§ Excerpts from a dataset
>>>

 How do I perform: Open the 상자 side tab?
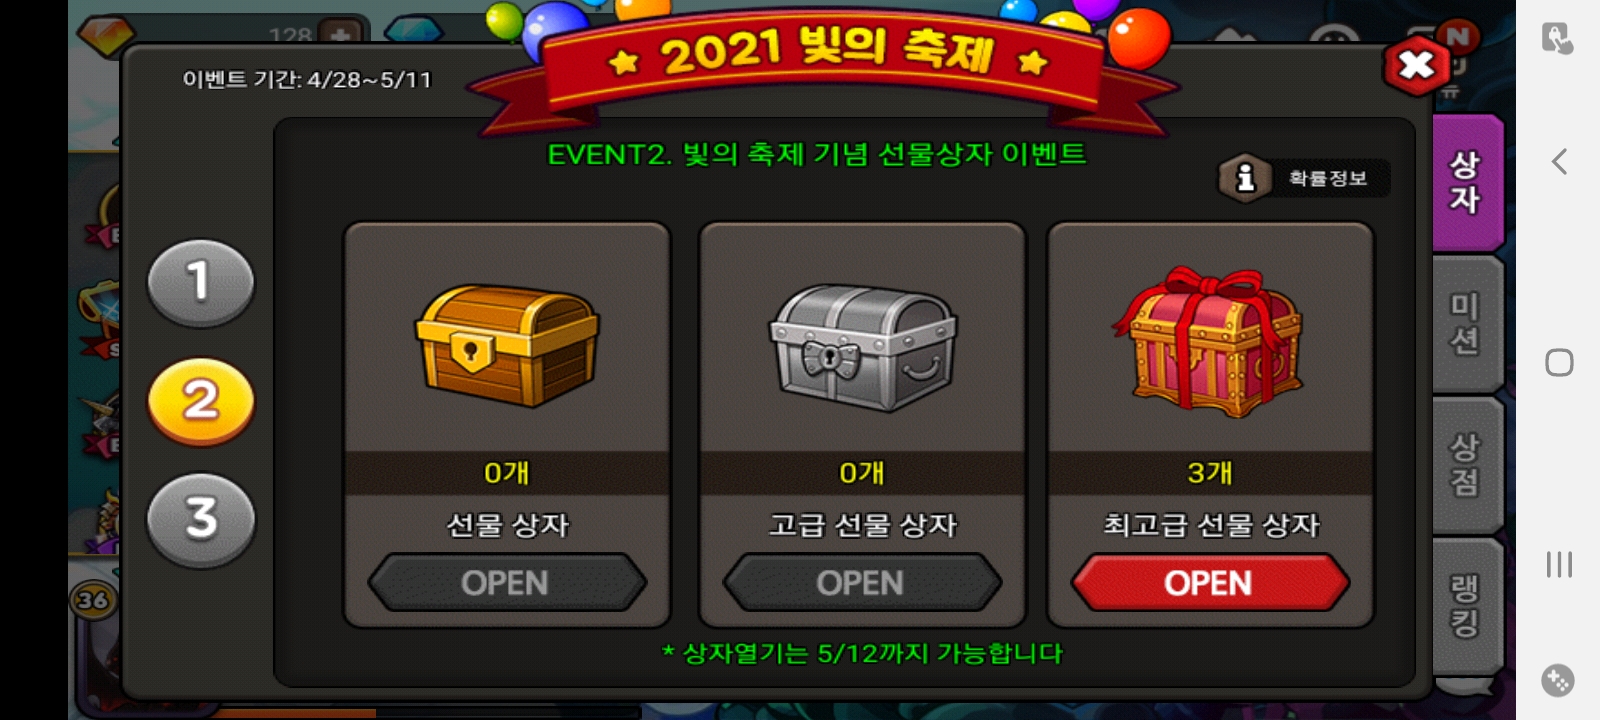point(1467,182)
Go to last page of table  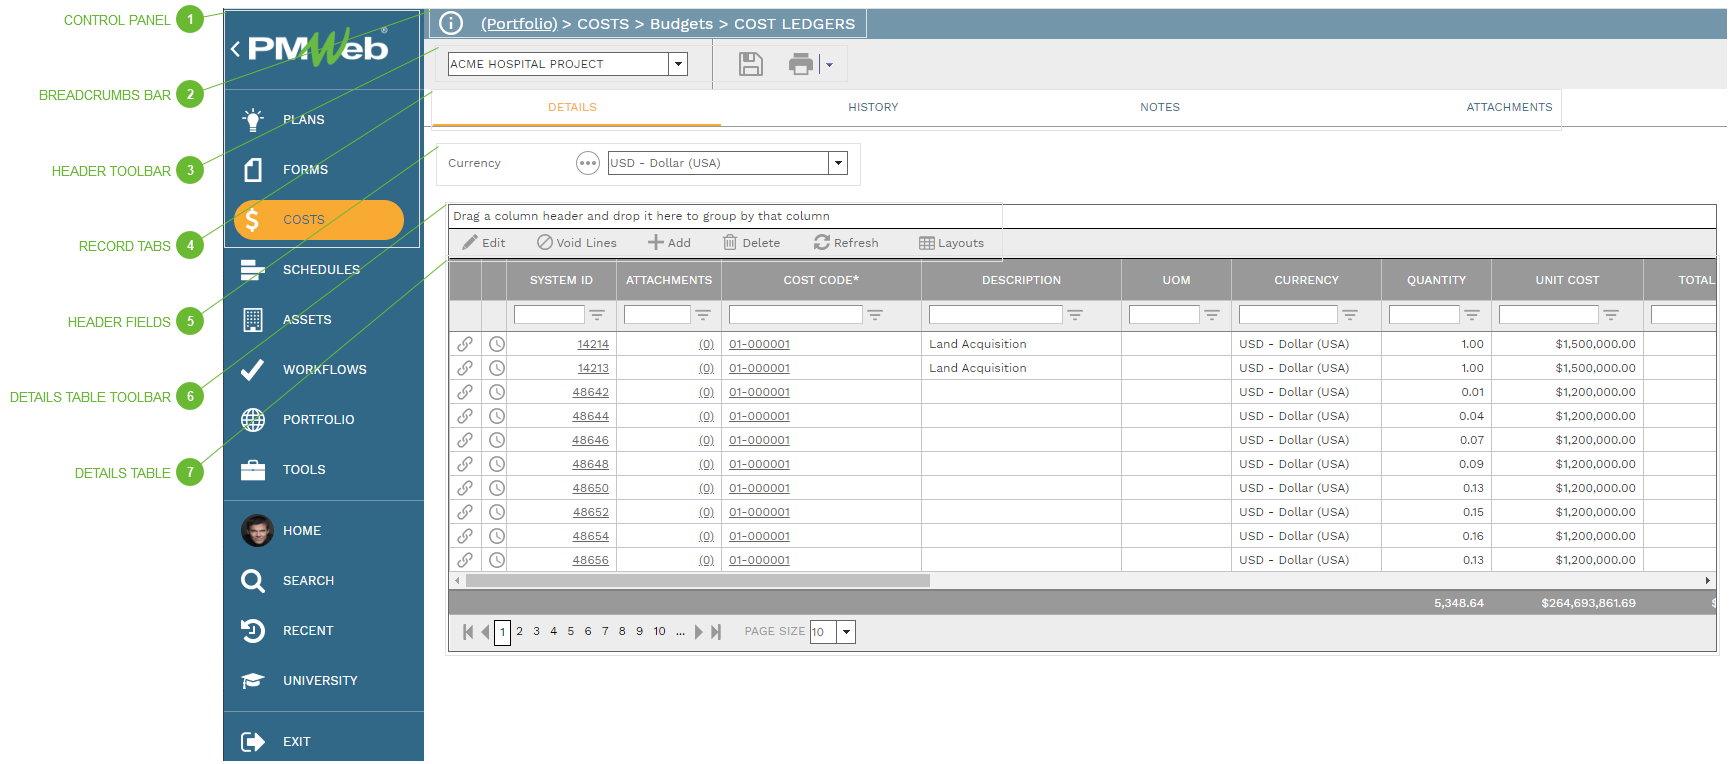tap(716, 632)
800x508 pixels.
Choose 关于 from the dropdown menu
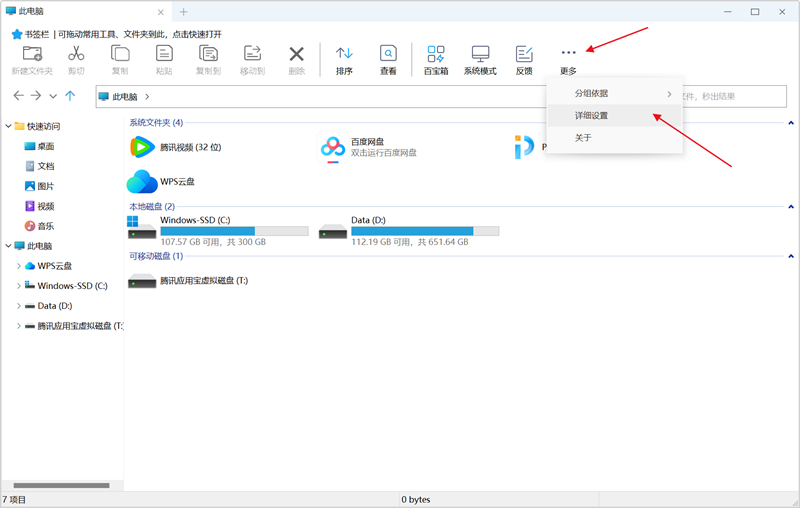pos(583,138)
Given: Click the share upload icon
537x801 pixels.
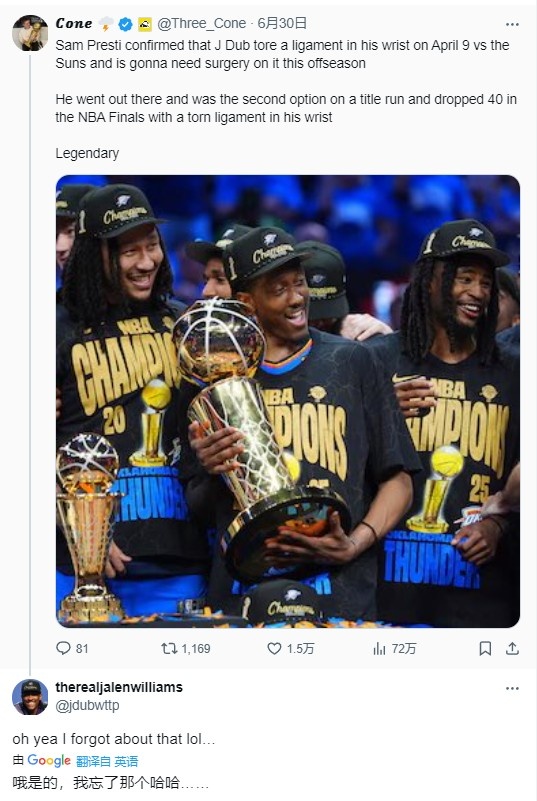Looking at the screenshot, I should [512, 648].
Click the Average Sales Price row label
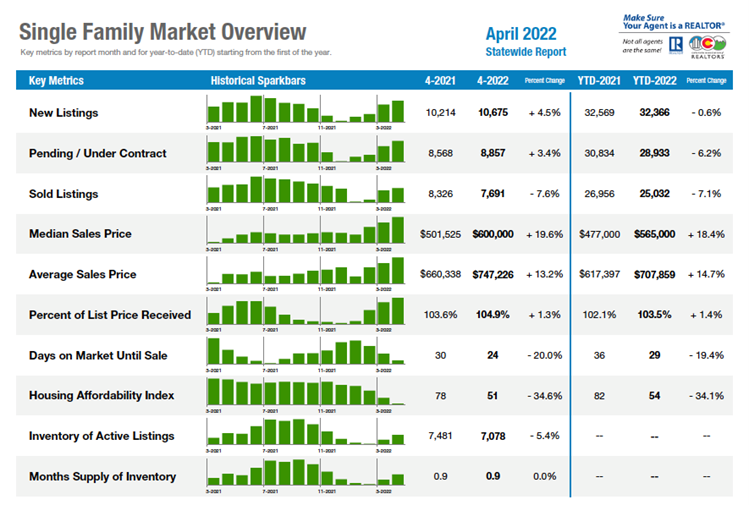Screen dimensions: 749x505 pyautogui.click(x=83, y=274)
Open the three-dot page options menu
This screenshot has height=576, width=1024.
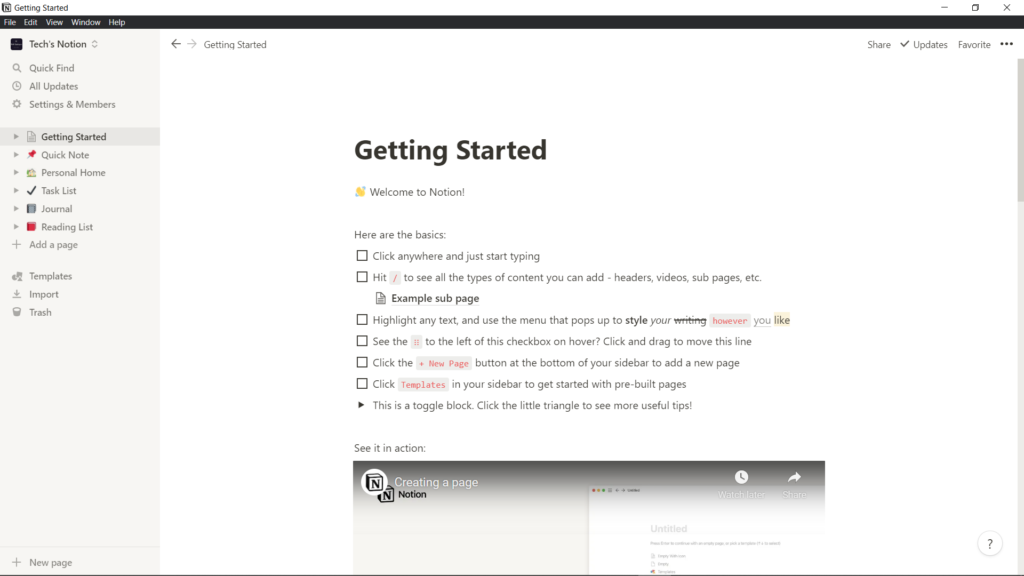point(1006,44)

<<<

§ Task to carry out
What you need to copy is the run of lines from the one holding "537x801 pixels." through the end of the data, exactly and only, both ends included, pictures omitted.

§ Task answer
537x801 pixels.
Looking at the screenshot, I should [512, 648].
Click the Average Sales Price row label
Screen dimensions: 749x505 pyautogui.click(x=83, y=274)
Open the three-dot page options menu
This screenshot has height=576, width=1024.
point(1006,44)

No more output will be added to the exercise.